*BRIEF A*. According to the Prime Accountable Care interview, in which city is the organization's corporate office located?
*BRIEF B*. From the Prime Accountable Care interview, extract word for word the passage running from "Mazhar Jaffry: There" to "Next-Generation ACO Program.".

As the accountable care organization (ACO) phenomenon evolves forward, new, innovative organizations and arrangements are emerging every day now. One organization that defies easy categorization is the Southfield, Michigan-based Prime Accountable Care organization. As the organization’s website describes it, “Prime Accountable Care, LLC is a physician-owned company with the sole purpose of operating as an accountable care organization (ACO). Our corporate office is located in Southfield, Michigan and we serve communities all across metro Detroit including Downriver, Dearborn, and Southfield. We also cover a large portion of Mid-Michigan, including: Flint, Saginaw, the Bay Region, and stretches into parts the Thumb and Northern Michigan. Prime Accountable Care, LLC was established on the same principle as an ACO, to improve health care delivery through higher quality of care and lower cost.” The organization’s website goes on to note that “Prime Accountable Care, LLC is unique in the sense that we are a single Tax Identification ACO with a focus on primary care providers. There is great synergy between the Medicare Shared Savings Program and our objective, which is placing the primary care provider at the hub of delivering care to the patient.”
Recently, three Prime Accountable Care senior executives—Mazhar Jaffry, its COO; Abbas Kermani, its CFO; and Diane Blackburn, executive director of its ACO—spoke with Healthcare Informatics Editor-in-Chief Mark Hagland regarding their organization’s unusual journey forward in ACO development, and what they and their colleagues have been learning so far. Below are excerpts from that interview.
Tell me a bit about the origins of your organization, and your core organizational strategy?
Mazhar Jaffry: There are three types of ACOs in the United States. The first program was the Pioneer ACO Program—32 started in 2011-2012; only eight were in existence in 2016, when the Pioneer program ended. The others went out of business or converted to the MSSP [Medicare Shared Savings Program] program. That’s evolved and has three tracks. Track 1-Plus starts in January 2018, so there will be four. And starting January 1, 2016, they started the Next-Generation ACO Program.
Currently, 560 Medicare ACOs are functional; nearly 480 are MSSP ACOs. More than 60 percent are owned by hospitals; the remaining 30-plus percent are owned by private bodies—one group is existing IPAs or physician organizations already in existence. 80-85 percent of the 40 percent. And the remaining groups were formed and structured just to create an ACO. And Prime ACO falls into that category. It emerged by itself. The organization began to form in March or April 2015, and the approval process took 7-8 months. By January 1, 2016, CMS announced that we were part of it. Prime-aco.com website. There’s a tab for public reporting, which the announcement.

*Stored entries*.
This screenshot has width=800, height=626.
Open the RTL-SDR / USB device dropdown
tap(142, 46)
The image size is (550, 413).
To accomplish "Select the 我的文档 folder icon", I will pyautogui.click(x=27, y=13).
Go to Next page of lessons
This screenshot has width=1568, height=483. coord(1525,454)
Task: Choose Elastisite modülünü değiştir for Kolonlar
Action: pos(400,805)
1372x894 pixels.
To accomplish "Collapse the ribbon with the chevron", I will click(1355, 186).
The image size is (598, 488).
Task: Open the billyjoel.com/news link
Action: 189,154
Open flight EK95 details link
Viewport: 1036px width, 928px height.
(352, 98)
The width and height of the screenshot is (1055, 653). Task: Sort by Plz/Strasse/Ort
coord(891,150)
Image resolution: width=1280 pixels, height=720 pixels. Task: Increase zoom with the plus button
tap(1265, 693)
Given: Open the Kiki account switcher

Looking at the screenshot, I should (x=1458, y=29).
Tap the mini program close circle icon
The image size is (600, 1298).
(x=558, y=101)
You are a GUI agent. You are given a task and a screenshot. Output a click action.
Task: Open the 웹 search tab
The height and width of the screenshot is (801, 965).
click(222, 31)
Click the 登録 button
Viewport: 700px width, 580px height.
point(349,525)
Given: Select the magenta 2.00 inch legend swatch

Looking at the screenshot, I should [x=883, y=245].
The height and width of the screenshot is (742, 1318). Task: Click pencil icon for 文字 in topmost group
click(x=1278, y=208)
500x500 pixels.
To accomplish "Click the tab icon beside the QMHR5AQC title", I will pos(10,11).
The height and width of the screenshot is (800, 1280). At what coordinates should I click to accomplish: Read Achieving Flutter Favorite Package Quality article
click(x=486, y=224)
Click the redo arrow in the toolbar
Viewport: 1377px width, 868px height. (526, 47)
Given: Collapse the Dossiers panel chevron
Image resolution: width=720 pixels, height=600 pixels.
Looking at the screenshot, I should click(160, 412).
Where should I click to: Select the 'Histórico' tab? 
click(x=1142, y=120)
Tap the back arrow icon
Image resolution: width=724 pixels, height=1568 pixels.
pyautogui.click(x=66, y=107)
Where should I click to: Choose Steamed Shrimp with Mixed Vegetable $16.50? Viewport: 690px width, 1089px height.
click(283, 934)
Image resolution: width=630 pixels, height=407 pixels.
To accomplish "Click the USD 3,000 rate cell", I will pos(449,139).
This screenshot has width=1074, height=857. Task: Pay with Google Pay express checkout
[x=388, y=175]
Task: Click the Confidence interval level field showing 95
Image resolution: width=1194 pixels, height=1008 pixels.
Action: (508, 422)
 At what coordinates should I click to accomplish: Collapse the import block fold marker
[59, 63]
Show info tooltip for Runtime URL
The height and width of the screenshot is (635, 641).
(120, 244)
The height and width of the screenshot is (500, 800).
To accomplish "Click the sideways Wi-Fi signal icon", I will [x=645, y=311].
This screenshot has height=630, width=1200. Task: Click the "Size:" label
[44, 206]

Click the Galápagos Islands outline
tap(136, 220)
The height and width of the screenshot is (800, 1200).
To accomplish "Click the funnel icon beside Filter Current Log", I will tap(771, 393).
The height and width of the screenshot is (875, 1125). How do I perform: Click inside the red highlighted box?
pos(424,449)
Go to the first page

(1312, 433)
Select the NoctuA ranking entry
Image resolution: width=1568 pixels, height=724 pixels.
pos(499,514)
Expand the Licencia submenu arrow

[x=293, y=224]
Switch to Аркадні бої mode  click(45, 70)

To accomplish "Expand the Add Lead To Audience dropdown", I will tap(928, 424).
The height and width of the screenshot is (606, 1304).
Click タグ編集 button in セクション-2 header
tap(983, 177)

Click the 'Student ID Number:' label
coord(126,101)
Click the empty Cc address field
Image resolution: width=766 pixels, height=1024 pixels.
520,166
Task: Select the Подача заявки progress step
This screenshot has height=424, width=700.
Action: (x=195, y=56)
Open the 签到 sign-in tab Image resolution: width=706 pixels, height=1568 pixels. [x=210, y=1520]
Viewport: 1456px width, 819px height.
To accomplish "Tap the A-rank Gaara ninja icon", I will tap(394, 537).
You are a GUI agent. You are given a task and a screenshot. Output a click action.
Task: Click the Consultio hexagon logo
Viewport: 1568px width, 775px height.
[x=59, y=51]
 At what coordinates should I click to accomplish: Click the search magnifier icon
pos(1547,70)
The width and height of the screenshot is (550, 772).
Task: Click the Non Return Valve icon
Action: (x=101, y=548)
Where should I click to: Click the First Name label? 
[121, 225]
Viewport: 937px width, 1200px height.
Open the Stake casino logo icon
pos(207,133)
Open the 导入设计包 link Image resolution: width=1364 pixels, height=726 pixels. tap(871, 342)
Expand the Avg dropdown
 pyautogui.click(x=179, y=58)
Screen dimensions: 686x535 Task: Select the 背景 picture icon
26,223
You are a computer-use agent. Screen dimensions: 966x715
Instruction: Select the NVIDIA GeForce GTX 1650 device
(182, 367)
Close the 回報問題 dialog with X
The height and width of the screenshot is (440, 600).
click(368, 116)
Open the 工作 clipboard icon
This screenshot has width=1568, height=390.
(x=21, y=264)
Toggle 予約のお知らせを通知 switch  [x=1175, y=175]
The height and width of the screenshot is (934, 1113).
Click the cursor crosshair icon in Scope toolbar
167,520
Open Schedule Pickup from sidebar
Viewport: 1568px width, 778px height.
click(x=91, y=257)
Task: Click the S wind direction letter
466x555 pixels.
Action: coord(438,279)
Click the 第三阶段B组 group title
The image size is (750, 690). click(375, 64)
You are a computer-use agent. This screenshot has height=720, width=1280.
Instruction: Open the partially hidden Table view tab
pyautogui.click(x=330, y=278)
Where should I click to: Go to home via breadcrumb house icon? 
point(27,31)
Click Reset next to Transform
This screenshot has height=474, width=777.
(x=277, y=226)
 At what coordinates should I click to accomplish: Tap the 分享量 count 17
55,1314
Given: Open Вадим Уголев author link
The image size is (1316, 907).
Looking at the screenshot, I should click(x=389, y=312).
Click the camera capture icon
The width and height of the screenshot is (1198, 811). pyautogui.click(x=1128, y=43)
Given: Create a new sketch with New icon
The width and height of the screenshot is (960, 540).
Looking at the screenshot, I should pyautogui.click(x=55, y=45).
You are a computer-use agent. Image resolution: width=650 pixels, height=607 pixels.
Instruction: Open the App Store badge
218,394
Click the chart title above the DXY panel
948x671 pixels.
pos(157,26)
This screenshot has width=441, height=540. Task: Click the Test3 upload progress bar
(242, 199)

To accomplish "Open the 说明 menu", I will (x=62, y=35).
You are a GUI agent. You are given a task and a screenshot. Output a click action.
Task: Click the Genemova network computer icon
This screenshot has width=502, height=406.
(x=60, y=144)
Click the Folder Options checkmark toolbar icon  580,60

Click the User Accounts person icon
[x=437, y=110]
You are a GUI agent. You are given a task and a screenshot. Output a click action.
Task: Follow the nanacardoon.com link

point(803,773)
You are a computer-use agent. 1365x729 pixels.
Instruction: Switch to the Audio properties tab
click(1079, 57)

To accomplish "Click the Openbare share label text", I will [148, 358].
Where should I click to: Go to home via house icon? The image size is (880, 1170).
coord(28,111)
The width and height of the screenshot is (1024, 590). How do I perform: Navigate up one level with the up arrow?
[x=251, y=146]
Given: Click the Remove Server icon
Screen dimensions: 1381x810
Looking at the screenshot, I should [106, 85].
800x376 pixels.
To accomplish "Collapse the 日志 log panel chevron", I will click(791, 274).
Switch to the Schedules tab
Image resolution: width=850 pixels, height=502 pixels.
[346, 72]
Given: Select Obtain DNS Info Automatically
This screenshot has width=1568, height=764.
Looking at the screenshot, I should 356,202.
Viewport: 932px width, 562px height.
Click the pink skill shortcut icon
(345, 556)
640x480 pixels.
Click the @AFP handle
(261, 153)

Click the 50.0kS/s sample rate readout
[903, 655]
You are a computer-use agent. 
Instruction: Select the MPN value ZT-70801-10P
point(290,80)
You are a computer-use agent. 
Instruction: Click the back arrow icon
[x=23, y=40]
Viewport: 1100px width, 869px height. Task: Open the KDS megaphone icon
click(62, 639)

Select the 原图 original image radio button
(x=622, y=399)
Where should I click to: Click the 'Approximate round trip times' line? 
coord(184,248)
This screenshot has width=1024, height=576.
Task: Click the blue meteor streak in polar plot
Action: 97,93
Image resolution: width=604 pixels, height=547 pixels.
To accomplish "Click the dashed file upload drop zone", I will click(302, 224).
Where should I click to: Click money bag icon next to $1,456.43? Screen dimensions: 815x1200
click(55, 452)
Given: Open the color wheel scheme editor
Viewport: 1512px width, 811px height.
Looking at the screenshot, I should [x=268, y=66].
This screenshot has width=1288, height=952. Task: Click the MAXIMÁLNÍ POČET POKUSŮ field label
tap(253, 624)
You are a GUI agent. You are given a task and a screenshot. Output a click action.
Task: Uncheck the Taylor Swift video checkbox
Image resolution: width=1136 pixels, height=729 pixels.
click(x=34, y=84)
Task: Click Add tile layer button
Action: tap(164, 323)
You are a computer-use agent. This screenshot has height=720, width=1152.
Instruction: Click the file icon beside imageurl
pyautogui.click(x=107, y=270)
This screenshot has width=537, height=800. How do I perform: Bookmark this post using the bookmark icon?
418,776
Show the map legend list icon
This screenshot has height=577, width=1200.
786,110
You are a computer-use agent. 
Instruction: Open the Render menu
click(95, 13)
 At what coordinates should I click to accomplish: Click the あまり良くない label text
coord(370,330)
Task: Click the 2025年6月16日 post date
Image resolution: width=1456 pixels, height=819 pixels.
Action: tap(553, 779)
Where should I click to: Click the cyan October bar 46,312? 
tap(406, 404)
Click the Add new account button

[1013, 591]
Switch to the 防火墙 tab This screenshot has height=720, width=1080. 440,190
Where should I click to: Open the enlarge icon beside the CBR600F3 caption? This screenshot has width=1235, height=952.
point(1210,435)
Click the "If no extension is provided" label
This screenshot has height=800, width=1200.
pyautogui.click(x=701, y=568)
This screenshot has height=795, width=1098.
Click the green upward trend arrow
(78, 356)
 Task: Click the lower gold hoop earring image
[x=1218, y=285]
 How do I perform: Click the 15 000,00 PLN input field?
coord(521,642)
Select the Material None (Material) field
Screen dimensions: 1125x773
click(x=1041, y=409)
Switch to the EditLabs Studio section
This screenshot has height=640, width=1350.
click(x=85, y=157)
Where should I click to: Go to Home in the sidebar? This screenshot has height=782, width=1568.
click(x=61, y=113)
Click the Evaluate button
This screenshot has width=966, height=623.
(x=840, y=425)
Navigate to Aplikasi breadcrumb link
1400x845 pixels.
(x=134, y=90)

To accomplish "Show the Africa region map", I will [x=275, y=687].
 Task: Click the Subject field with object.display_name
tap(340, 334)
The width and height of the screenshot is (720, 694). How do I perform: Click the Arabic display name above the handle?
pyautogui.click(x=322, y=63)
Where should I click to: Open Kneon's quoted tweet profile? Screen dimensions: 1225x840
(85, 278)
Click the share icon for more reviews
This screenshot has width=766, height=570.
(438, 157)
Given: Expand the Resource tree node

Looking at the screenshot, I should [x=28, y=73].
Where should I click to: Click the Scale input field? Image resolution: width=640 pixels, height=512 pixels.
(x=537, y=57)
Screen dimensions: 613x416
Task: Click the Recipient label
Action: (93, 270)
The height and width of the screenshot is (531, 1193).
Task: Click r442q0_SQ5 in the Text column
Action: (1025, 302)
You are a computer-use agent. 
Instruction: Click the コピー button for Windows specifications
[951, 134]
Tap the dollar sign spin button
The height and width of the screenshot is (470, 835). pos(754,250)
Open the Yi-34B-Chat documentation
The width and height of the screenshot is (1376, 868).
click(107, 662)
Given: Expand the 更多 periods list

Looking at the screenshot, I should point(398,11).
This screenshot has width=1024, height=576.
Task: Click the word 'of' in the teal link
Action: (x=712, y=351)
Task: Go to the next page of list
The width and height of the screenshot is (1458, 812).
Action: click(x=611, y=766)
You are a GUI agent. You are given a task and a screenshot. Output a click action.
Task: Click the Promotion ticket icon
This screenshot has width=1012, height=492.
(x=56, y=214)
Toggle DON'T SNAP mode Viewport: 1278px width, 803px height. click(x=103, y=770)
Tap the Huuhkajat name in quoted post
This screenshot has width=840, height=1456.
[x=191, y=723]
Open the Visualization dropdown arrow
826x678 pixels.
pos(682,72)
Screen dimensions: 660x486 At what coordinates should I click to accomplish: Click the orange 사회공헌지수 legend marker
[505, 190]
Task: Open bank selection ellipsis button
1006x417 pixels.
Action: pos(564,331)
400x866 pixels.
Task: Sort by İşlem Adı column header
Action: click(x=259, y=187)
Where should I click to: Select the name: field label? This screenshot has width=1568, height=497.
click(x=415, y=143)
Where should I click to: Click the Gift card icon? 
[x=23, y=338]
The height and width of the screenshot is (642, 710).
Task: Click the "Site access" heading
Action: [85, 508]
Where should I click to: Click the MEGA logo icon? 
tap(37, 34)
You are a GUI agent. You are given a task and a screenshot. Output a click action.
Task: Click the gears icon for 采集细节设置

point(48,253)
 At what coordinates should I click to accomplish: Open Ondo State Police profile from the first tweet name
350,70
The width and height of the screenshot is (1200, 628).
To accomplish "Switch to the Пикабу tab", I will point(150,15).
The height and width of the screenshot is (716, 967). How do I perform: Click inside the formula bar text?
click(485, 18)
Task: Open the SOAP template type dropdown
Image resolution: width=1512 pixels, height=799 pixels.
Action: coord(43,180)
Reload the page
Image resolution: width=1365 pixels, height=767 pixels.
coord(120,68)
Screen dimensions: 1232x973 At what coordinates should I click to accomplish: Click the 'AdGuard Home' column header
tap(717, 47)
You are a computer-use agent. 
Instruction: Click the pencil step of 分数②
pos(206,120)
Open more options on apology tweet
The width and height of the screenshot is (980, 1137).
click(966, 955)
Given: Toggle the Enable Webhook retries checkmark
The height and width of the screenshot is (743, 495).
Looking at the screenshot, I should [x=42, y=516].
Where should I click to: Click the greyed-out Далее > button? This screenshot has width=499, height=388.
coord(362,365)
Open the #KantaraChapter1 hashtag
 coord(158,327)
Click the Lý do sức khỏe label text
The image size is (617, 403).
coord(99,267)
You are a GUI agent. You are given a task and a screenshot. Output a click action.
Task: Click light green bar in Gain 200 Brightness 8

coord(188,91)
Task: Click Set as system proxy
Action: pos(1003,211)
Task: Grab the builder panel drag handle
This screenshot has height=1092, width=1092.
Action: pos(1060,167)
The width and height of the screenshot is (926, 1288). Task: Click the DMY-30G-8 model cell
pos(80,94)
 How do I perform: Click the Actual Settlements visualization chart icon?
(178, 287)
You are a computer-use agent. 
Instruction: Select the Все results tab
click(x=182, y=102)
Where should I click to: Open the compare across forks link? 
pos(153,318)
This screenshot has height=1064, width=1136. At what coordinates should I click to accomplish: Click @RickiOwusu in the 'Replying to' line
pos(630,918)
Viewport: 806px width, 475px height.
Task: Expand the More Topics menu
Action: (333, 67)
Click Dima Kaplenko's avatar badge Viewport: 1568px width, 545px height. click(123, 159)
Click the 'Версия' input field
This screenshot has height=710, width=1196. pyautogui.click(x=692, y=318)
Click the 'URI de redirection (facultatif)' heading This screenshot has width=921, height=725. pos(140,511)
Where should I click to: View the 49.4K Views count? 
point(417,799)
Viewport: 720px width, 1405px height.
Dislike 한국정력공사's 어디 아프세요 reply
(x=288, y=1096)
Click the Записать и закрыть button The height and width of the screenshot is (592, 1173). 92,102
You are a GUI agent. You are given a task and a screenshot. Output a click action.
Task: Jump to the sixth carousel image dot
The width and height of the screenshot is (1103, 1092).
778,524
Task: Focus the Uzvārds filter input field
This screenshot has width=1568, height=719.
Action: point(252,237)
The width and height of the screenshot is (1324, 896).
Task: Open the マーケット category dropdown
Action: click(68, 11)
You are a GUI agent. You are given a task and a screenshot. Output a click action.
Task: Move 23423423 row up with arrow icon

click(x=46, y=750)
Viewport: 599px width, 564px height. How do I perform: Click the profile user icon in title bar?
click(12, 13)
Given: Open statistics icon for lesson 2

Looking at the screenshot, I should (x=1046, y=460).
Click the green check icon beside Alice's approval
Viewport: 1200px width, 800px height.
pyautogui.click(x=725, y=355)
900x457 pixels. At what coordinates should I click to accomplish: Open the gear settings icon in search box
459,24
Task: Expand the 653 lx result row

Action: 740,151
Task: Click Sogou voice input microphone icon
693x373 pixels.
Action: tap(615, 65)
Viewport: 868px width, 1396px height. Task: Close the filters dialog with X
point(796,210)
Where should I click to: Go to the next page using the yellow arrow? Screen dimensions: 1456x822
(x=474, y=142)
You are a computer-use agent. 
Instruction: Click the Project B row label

*ANSWER A*. Southfield, Michigan.

*ANSWER B*.
Mazhar Jaffry: There are three types of ACOs in the United States. The first program was the Pioneer ACO Program—32 started in 2011-2012; only eight were in existence in 2016, when the Pioneer program ended. The others went out of business or converted to the MSSP [Medicare Shared Savings Program] program. That’s evolved and has three tracks. Track 1-Plus starts in January 2018, so there will be four. And starting January 1, 2016, they started the Next-Generation ACO Program.